К сказанному Скафтымовым правомерно добавить, что литературоведческие интерпретации (даже самые серьезные и глубокие) не в состоянии исчерпать содержания творений словесного искусства, ибо в них далеко не все обладает полнотой определенности и неизменно остается тайной, которая побуждает к интеллектуальным построениям –инициативным и творческим. Об этой грани интерпретирующей деятельности говорил М.М. Бахтин, опираясь на герменевтику и оперируя понятием «диалогичность» (см. с. 110–111). Он утверждал, что интерпретации художественных произведений способны привносить в их состав нечто новое, вершить «прибавление путем творческого созидания». При раскрытии и комментировании смысла образа «растворить его в понятиях невозможно»: могут быть «либо
Приведенные суждения Скафтымова и Бахтина (при всем их различии) взаимодополняющи. Они ставят серьезнейшую проблему причастности интерпретаций собственно научному знанию. На этот счет существуют суждения диаметрально противоположные. В одних случаях интерпретирующая деятельность расценивается как доминанта литературоведения, в других, напротив, частично или полностью (288) выводится за его рамки. Первая точка зрения четко обозначена Д.С. Лихачевым. По его словам, интерпретация – это стержень науки о литературе: ее гибкий, лишенный твердости центр, окруженный более точными научными дисциплинами, которые составляют для интерпретации как бы «жесткие ребра» (изучение биографии, история текста, стиховедение)[703].
Вместе с тем в среде литературоведов широко бытует скептическое отношение к интерпретациям, притязающим на научность. Оно восходит к романтической эстетике, акцентировавшей смысловую неопределенность художественных творений. Так, Шеллинг полагал, что произведение искусства «допускает бесконечное количество толкований, причем никогда нельзя сказать, вложена ли эта бесконечность самим художником или раскрывается в произведении как таковом»[704]. И впоследствии неоднократно говорилось, что искусство ревниво и властно прячет свою глубину от пытливого человеческого разума[705].

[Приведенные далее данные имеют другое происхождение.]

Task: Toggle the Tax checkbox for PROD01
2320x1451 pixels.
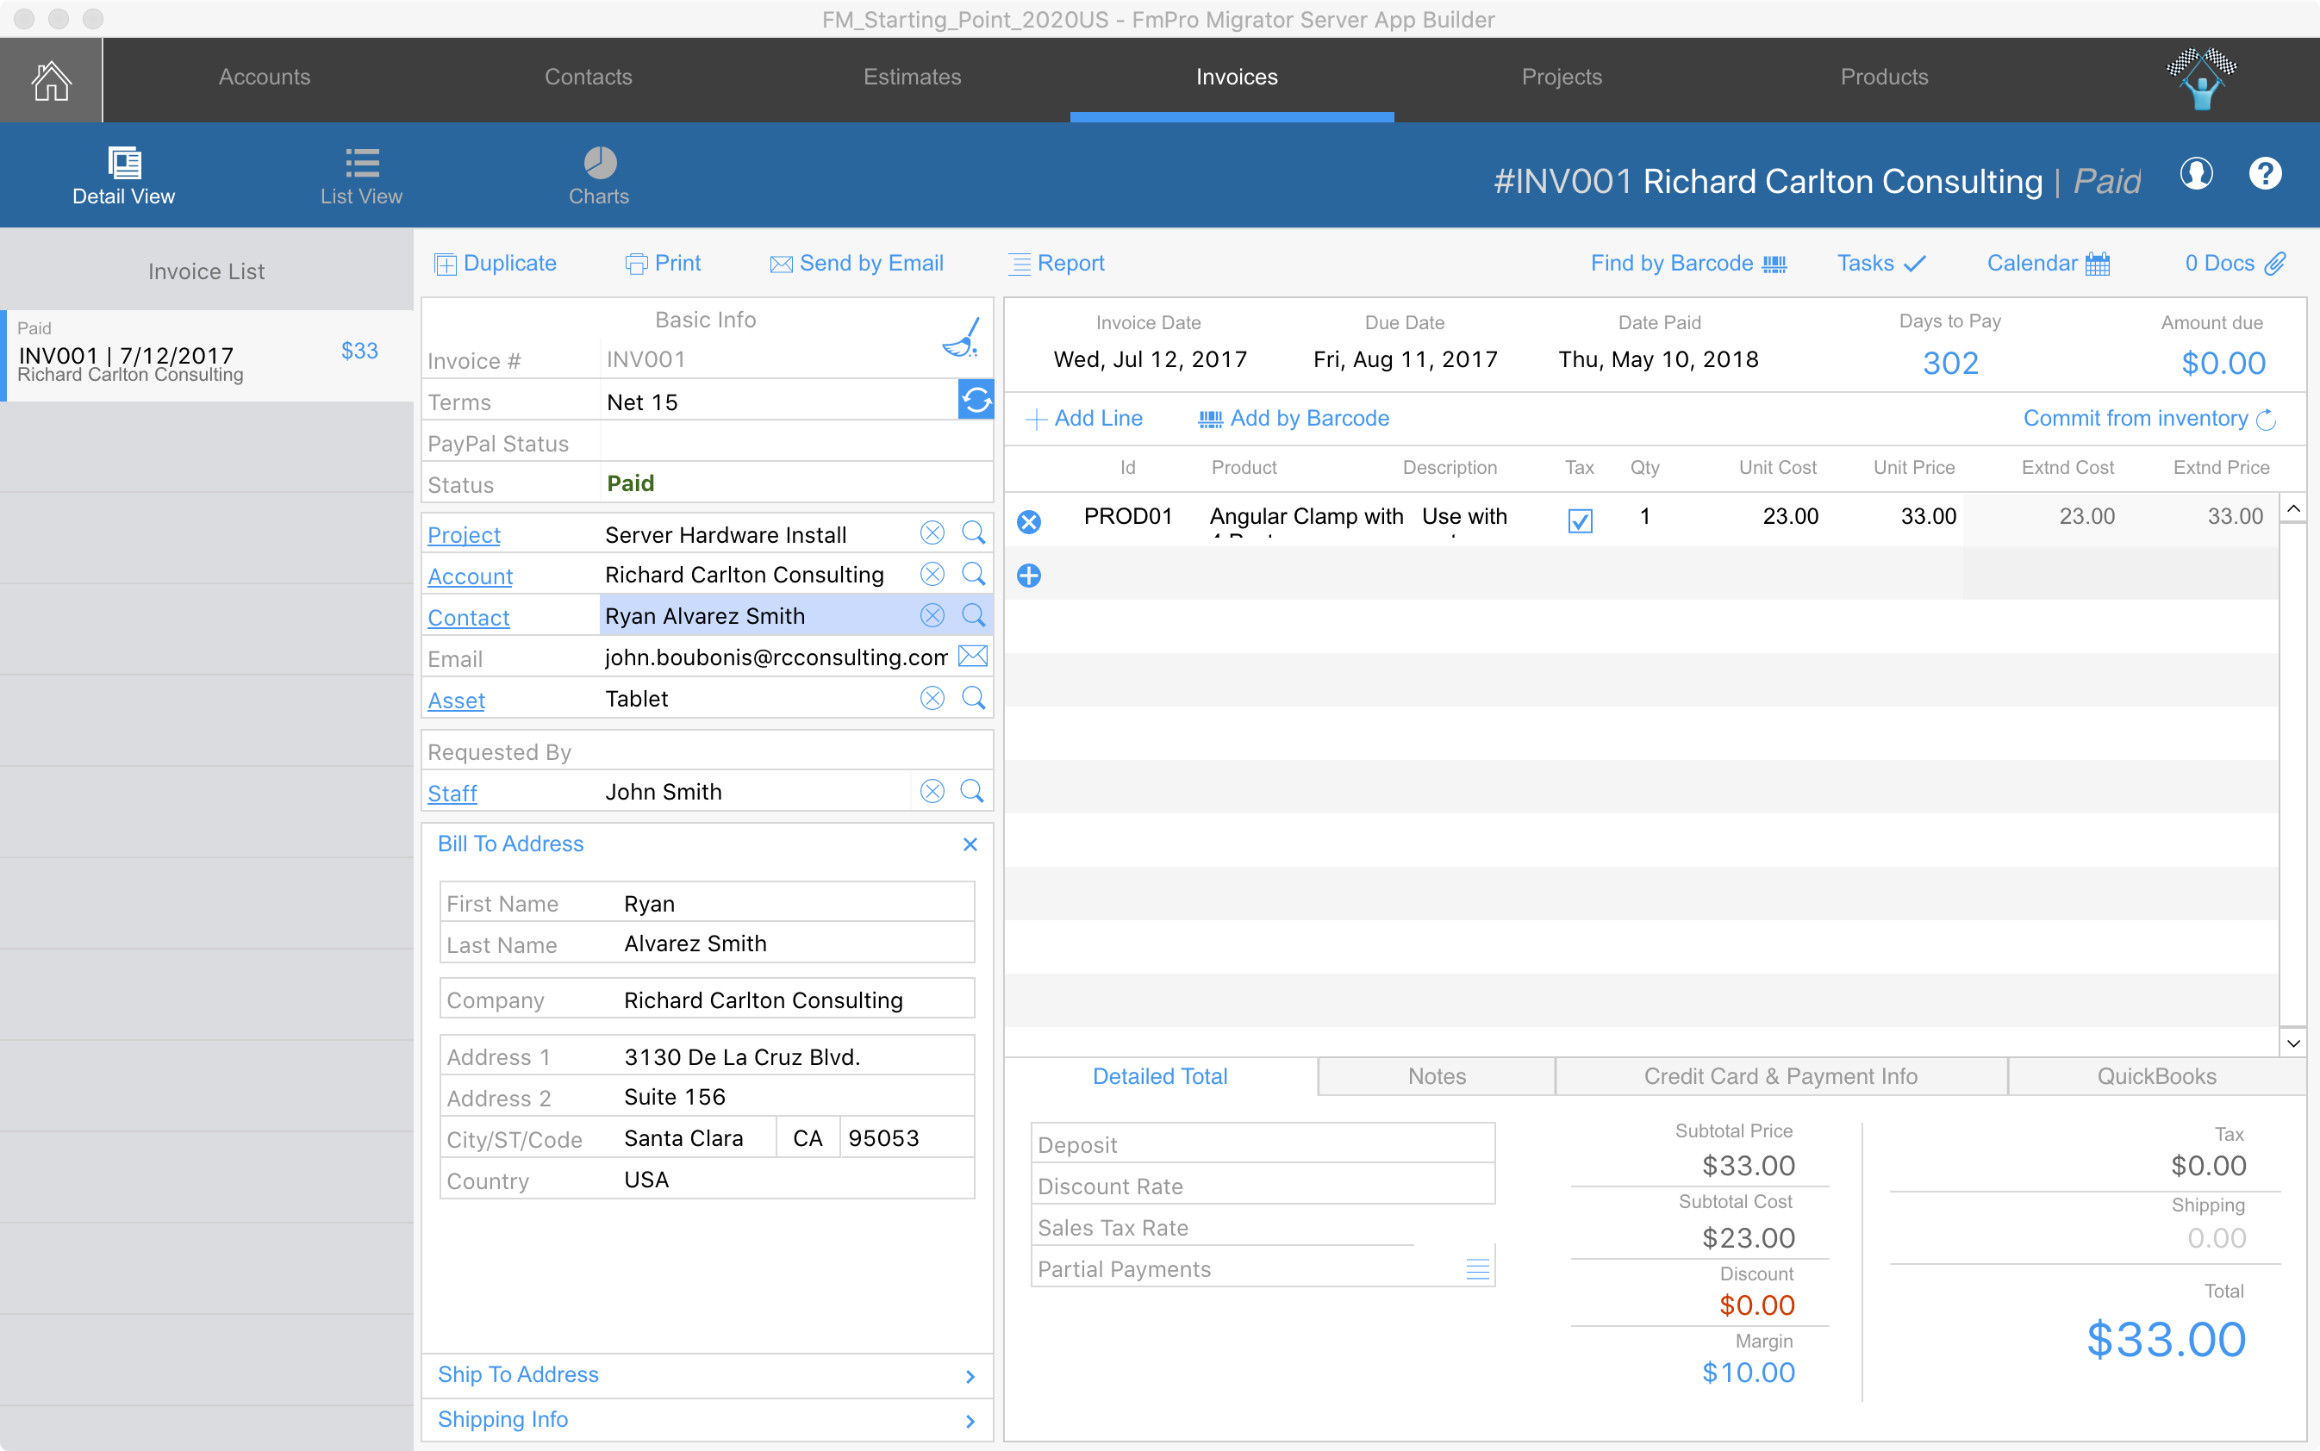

Научная поэтика и интерпретация противопоставлялись друг другу представителями формальной школы и структурализма. «В отличие от интерпретации отдельных произведений, – писал Цв. Тодоров о научной поэтике, –она стремится не к выяснению их смысла, а к познанию тех закономерностей, которые обусловливают их появление»[706]. Подобного рода суждения связаны с опытом построения литературоведения по образцу так называемых «точных» наук. Они сродни девизу ибсеновского Бранда «все или ничего»: если литературоведческая интерпретация не в состоянии дать исчерпывающего знания о произведении, то наука в ней не нуждается.
Более мягко, чем Тодоров, но тоже с достаточной определенностью отделял науку о литературе от интерпретирующей деятельности Ю.М. Лотман, считая последнюю для современных ученых преждевременной. «В настоящем пособии, – писал он, – поэтический текст будет рассматриваться не во всем богатстве вызываемых им личных и общественных переживаний, то есть не во всей полноте своего культурного значения, а лишь с той, значительно более ограниченной точки зрения, которая доступна современной науке <...> Литературоведение учится спрашивать – прежде оно спешило отвечать. Сейчас на первый план выдвигается не то, что составляет сокровищницу индивидуального опыта того или иного исследователя, что неотделимо от его (289) личного опыта, вкусов, темперамента, а значительно более прозаическая, но зато и более строгая, типовая методика анализа[707]. Анализ здесь, можно сказать, теснит интерпретацию, отодвигая ее в неопределенно далекое будущее.